• [YOUR GOAL]:
Would you please return only the lines from the one with "Click the KiloEx logo icon" through the last line of the records below, leaving the pictures out?
─── DATASET EXCERPTS
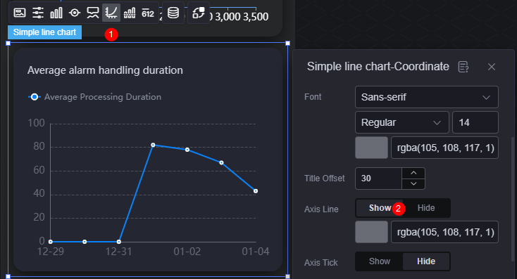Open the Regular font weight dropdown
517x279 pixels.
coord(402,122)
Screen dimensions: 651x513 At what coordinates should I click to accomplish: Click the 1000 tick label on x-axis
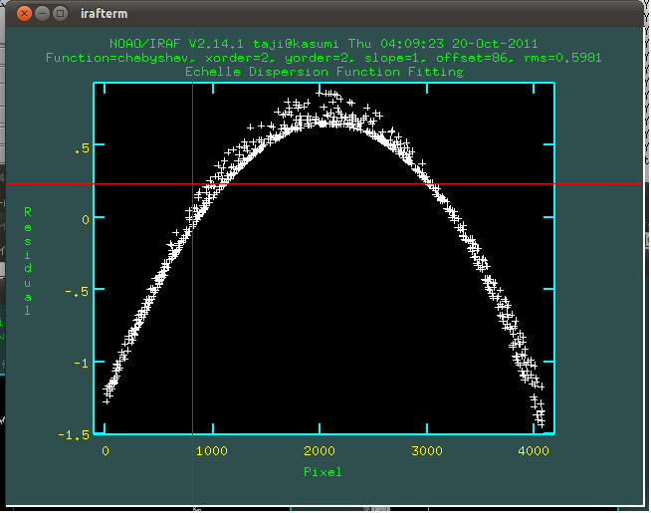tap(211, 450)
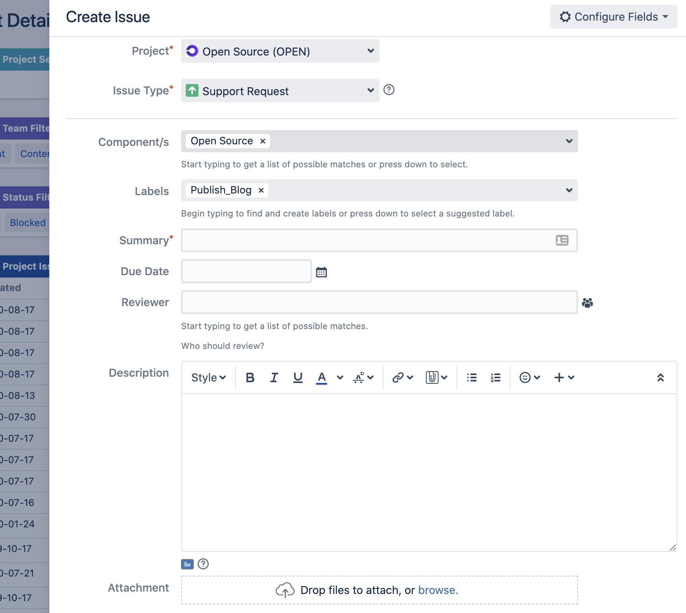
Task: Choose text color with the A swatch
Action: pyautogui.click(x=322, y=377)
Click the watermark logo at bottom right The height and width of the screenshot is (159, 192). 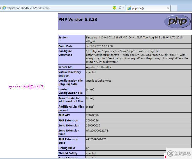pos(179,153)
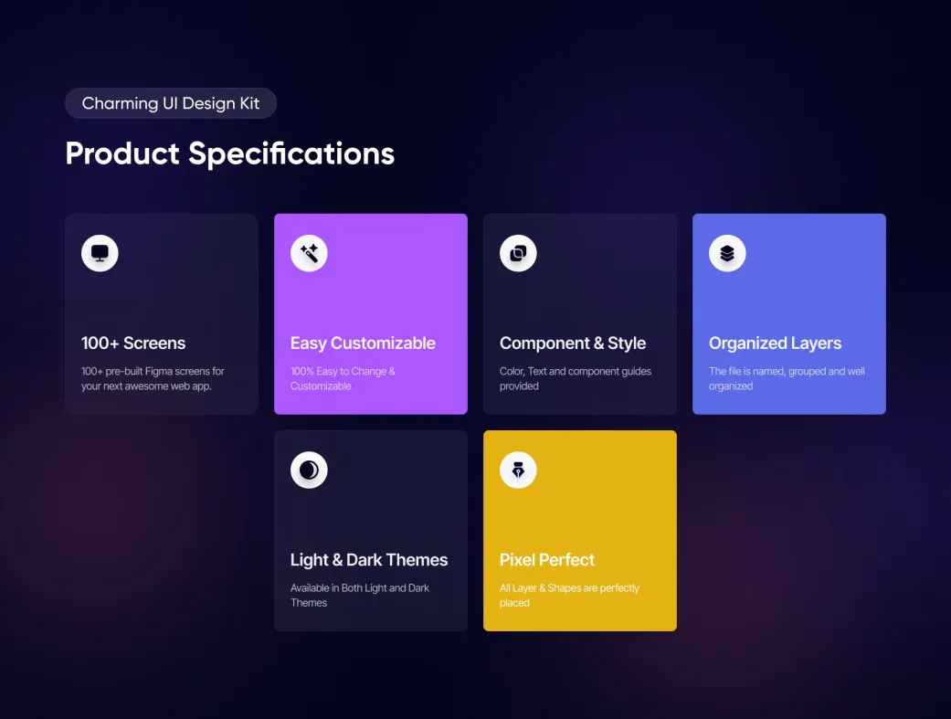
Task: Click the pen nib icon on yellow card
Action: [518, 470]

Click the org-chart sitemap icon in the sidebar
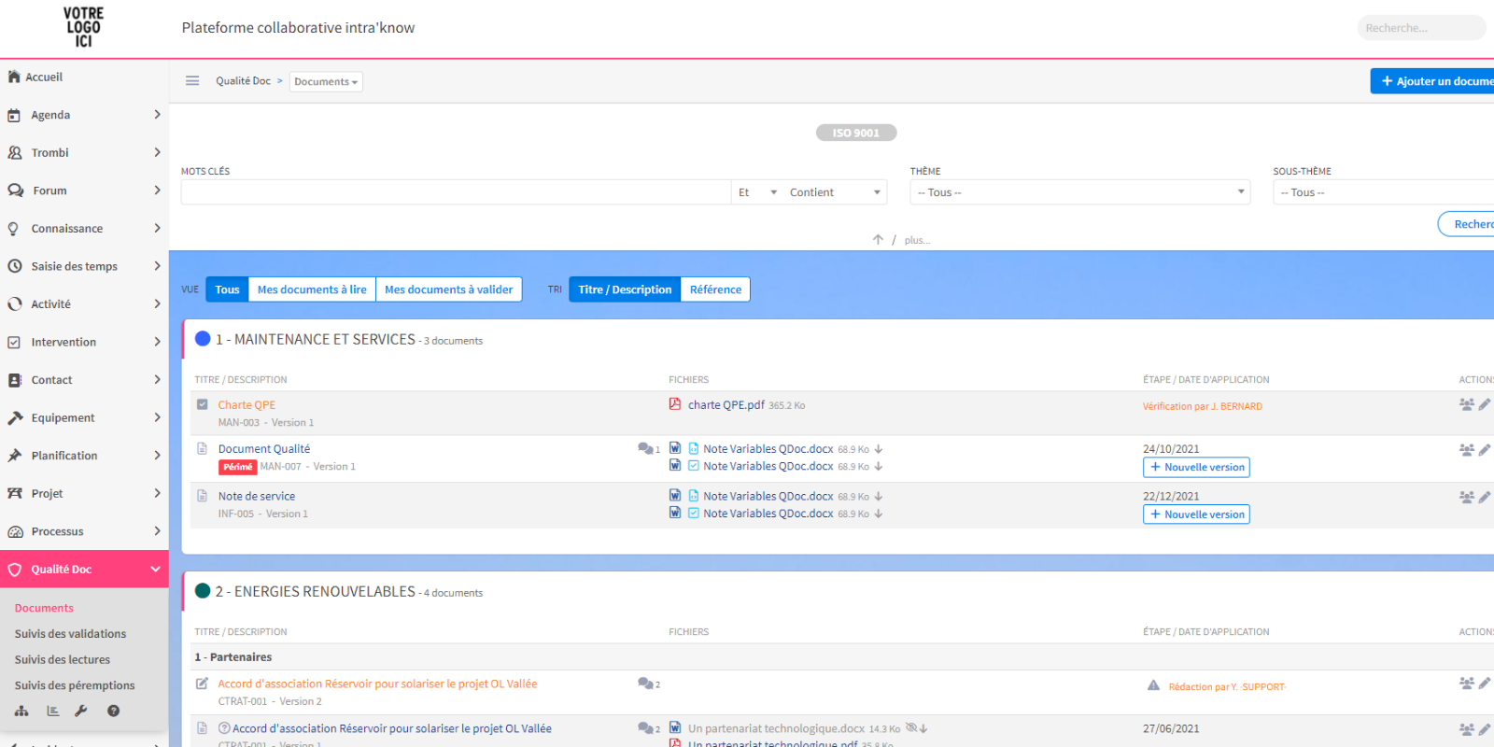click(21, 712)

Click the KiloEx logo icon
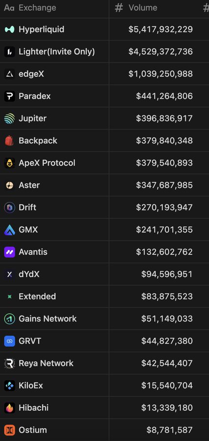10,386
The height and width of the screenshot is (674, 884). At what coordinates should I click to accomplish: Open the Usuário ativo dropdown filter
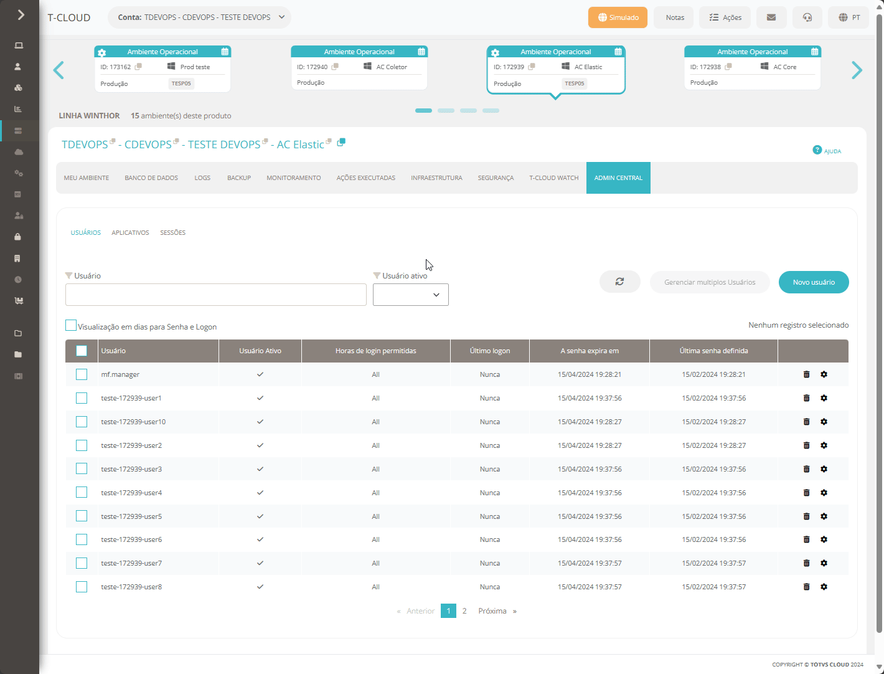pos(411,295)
──────
• [PROBLEM SOLUTION]:
Click the KiloEx logo icon
10,386
The height and width of the screenshot is (674, 884). At what coordinates should I click to accomplish: Open the Usuário ativo dropdown filter
pos(411,295)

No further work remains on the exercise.